▶ [Exercise instructions]:
Your answer should repeat every record verbatim.

Dataset entries:

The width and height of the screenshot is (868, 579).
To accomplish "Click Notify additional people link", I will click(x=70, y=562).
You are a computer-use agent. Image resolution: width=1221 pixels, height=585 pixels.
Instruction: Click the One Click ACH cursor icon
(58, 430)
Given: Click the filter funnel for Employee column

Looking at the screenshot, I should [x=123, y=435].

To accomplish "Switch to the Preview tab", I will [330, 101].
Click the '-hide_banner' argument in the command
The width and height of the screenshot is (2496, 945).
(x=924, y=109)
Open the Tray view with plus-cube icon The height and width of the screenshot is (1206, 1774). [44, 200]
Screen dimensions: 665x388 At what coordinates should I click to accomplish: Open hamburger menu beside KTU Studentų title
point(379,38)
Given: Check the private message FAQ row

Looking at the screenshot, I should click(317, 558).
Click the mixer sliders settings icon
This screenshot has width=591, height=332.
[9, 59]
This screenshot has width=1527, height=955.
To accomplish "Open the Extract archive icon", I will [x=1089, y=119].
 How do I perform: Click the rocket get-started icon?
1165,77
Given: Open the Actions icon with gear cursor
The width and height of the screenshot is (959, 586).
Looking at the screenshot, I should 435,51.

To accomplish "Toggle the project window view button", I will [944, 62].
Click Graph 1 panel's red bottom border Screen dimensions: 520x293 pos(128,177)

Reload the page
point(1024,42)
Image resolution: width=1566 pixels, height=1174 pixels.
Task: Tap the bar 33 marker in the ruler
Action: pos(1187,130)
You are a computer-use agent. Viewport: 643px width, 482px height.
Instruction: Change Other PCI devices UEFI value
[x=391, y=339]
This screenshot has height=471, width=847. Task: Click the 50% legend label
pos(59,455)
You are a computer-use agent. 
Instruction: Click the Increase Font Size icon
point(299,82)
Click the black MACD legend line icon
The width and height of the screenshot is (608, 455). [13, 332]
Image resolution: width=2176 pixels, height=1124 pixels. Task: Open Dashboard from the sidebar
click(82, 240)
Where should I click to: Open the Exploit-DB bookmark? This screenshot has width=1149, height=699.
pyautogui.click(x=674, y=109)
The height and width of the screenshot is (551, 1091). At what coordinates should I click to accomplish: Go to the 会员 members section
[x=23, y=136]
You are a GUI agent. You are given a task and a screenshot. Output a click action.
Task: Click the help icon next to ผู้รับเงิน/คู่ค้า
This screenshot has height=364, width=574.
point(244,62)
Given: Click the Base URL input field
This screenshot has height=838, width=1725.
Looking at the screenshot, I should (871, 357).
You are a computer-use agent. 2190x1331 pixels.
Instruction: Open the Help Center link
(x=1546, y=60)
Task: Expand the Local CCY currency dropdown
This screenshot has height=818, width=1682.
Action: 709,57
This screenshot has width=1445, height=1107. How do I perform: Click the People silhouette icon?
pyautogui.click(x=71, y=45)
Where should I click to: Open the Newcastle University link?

▶ [Final answer]:
The width and height of the screenshot is (868, 579).
To accomplish "Click Notify additional people link", I will click(x=70, y=562).
You are a computer-use agent. Image resolution: width=1221 pixels, height=585 pixels.
Instruction: Click the One Click ACH cursor icon
(58, 430)
Given: Click the filter funnel for Employee column

Looking at the screenshot, I should [x=123, y=435].

To accomplish "Switch to the Preview tab", I will [330, 101].
Click the '-hide_banner' argument in the command
The width and height of the screenshot is (2496, 945).
(x=924, y=109)
Open the Tray view with plus-cube icon The height and width of the screenshot is (1206, 1774). [44, 200]
Screen dimensions: 665x388 At what coordinates should I click to accomplish: Open hamburger menu beside KTU Studentų title
point(379,38)
Given: Check the private message FAQ row

Looking at the screenshot, I should click(317, 558).
Click the mixer sliders settings icon
This screenshot has width=591, height=332.
[9, 59]
This screenshot has width=1527, height=955.
To accomplish "Open the Extract archive icon", I will [x=1089, y=119].
 How do I perform: Click the rocket get-started icon?
1165,77
Given: Open the Actions icon with gear cursor
The width and height of the screenshot is (959, 586).
Looking at the screenshot, I should 435,51.

To accomplish "Toggle the project window view button", I will [944, 62].
Click Graph 1 panel's red bottom border Screen dimensions: 520x293 pos(128,177)

Reload the page
point(1024,42)
Image resolution: width=1566 pixels, height=1174 pixels.
Task: Tap the bar 33 marker in the ruler
Action: pos(1187,130)
You are a computer-use agent. Viewport: 643px width, 482px height.
Instruction: Change Other PCI devices UEFI value
[x=391, y=339]
This screenshot has height=471, width=847. Task: Click the 50% legend label
pos(59,455)
You are a computer-use agent. 
Instruction: Click the Increase Font Size icon
point(299,82)
Click the black MACD legend line icon
The width and height of the screenshot is (608, 455). [13, 332]
Image resolution: width=2176 pixels, height=1124 pixels. Task: Open Dashboard from the sidebar
click(82, 240)
Where should I click to: Open the Exploit-DB bookmark? This screenshot has width=1149, height=699.
pyautogui.click(x=674, y=109)
The height and width of the screenshot is (551, 1091). At what coordinates should I click to accomplish: Go to the 会员 members section
[x=23, y=136]
You are a GUI agent. You are given a task and a screenshot. Output a click action.
Task: Click the help icon next to ผู้รับเงิน/คู่ค้า
This screenshot has height=364, width=574.
point(244,62)
Given: Click the Base URL input field
This screenshot has height=838, width=1725.
Looking at the screenshot, I should (871, 357).
You are a computer-use agent. 2190x1331 pixels.
Instruction: Open the Help Center link
(x=1546, y=60)
Task: Expand the Local CCY currency dropdown
This screenshot has height=818, width=1682.
Action: 709,57
This screenshot has width=1445, height=1107. How do I perform: Click the People silhouette icon?
pyautogui.click(x=71, y=45)
Where should I click to: Open the Newcastle University link?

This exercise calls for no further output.